Si le Yémen sombre durablement dans l’anarchie, les combattants d’al-Qaida dans ce pays pourraient coopérer avec les Shebab et pirates somaliens pour menacer encore davantage cette voie maritime stratégique.

Enfin, au nord de Djibouti, l’Erythrée ressemble un peu à une Corée du Nord nichée dans la Corne de l’Afrique avec un régime, autoritaire et hypermilitarisé, surveillé de près par les Etats-Unis et l’Ethiopie.

Dans ce contexte régional plus que troublé, Djibouti n’a donc aucun mal à vendre sa réputation de stabilité.

Une base essentielle pour la France
La France n’a jamais vraiment quitté sa dernière colonie africaine à accéder à l’indépendance, en 1977. La base de Djibouti est un terrain d’entraînement fort apprécié pour ses troupes, notamment celles qui vont en Afghanistan. Les larges étendues désertiques et inhabitées sont particulièrement prisées pour les tirs d’artillerie.

Djibouti, qui est, avec Libreville au Gabon, une des deux bases primordiales de l’armée française en Afrique, accueille le plus grand nombre de militaires français stationnés en permanence à l’étranger, soit environ 2.900 hommes. Et aussi une dizaine d’avions de combat Mirage 2000, un avion de transport C-160 Transall et une dizaine d’hélicoptères. Des avions de patrouille maritime sont fréquemment envoyés en renfort.

Selon des informations de presse, Paris verse chaque année 30 millions d’euros de « loyer » pour sa base militaire contre 30 millions, mais de dollars cette fois, versés par Washington et par Tokyo.

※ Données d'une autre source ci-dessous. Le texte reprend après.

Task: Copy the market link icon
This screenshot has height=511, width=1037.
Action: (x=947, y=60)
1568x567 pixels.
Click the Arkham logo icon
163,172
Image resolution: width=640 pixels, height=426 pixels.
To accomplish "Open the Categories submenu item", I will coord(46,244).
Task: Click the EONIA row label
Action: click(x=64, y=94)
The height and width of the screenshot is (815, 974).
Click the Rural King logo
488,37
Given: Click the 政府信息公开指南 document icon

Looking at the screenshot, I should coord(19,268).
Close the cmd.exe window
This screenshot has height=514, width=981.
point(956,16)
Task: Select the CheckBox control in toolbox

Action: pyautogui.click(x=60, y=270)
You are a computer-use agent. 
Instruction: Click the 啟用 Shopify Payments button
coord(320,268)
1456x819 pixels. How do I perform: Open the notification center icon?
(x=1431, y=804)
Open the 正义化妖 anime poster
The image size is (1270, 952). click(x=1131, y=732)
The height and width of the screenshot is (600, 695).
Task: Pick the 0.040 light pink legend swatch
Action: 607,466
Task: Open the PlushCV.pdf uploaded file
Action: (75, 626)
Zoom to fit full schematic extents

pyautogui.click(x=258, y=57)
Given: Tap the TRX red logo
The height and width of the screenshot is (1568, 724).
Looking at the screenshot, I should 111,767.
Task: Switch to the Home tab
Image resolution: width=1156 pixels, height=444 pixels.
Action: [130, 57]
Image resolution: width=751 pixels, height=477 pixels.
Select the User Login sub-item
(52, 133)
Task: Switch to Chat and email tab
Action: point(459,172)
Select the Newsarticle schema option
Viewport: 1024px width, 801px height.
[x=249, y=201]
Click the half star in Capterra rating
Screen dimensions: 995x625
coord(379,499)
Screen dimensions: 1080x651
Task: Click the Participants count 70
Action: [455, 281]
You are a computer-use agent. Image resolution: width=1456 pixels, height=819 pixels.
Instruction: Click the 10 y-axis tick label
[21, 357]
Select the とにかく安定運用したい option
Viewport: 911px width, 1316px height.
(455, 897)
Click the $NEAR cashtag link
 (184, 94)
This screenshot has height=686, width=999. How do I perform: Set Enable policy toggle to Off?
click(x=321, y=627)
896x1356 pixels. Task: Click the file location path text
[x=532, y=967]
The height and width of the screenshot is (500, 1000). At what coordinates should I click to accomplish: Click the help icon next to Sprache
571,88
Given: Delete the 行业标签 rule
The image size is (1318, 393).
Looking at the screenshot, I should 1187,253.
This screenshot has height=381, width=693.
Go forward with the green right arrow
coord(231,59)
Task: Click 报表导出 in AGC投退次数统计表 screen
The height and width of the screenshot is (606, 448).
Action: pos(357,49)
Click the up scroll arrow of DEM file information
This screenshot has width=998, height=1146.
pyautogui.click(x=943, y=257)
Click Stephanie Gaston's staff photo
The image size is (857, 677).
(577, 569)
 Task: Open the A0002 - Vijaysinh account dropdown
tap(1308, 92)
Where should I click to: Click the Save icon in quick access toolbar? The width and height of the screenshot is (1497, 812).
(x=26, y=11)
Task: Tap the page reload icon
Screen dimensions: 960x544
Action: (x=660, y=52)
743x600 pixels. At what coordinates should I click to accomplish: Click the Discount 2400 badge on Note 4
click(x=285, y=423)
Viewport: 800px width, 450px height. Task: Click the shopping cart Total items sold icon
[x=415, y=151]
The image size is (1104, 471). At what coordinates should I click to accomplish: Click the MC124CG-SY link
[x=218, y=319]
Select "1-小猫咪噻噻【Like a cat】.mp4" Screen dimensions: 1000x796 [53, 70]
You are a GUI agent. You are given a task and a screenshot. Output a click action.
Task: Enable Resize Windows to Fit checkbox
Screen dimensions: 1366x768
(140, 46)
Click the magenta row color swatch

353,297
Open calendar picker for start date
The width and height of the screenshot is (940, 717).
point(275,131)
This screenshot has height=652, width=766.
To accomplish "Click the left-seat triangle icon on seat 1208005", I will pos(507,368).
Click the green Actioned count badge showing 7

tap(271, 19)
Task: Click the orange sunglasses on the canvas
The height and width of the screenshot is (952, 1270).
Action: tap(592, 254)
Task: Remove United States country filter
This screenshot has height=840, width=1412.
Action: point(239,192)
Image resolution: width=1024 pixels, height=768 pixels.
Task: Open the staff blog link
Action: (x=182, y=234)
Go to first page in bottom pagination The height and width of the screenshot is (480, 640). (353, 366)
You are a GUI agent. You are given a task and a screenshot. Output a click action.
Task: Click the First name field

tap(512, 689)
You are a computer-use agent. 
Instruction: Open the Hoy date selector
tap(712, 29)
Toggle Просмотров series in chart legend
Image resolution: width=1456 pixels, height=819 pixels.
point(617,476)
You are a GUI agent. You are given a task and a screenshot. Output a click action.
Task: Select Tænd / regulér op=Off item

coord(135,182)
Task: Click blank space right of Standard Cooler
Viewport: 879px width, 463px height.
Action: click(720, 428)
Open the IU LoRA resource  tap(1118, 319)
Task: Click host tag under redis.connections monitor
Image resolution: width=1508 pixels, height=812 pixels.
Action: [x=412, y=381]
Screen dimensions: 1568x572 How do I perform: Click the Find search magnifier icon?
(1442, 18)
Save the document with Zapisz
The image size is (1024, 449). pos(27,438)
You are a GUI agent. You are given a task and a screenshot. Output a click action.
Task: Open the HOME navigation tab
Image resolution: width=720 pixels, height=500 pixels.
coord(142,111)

Le régime d’Ismail Omar Guelleh jouit donc d’une rente stratégique de plus en plus conséquente. Et qui ne devrait aller qu’en augmentant si le Yémen voisin sombre dans le chaos.

Un président « fort »
Cette manne financière favorisera-t-elle la démocratisation du régime ? Rien n’est moins sûr. Le président Guelleh est au pouvoir depuis 1999, date à laquelle il a été élu, sans surprise, pour succéder au « père de l’indépendance » Hassan Gouled Aptidon.

Avant même son élection, M. Guelleh était déjà considéré comme l’homme fort du pays : il était le directeur de cabinet du Président et contrôlait les services de sécurité. Et il ne semble pas pressé de quitter les ors de la République djiboutienne : en avril 2010, un Parlement qui lui est largement acquis a voté une réforme de la Constitution lui permettant de briguer un troisième mandat. Et, ô surprise, il a été réélu avec plus de 80% des voix en avril 2011…

En 2004, le président Guelleh a perdu son plus farouche opposant, l’ex-chef de la rébellion Afar Ahmed Dini Ahmed, décédé à l’âge de 72 ans. Après dix ans de guerre et d’exil, il avait été le dernier à déposer les armes, en mai 2001, et avait ensuite tenté d’unir l’opposition. Aujourd’hui, aucun opposant d’envergure ne lui a succédé dans le pays. Une opposition en exil, très virulente contre le régime, tente toutefois de se faire entendre.

Et en février, lorsque les opposants sont descendus dans la rue, espérant importer aux pays des Afars et des Issas la Révolution tunisienne, ils ont été violemment réprimés. Depuis lors, le vent révolutionnaire qui souffle dans le monde arabe s’est arrêté aux portes de Djibouti. Les militaires français, américains et maintenant japonais peuvent continuer leurs exercices.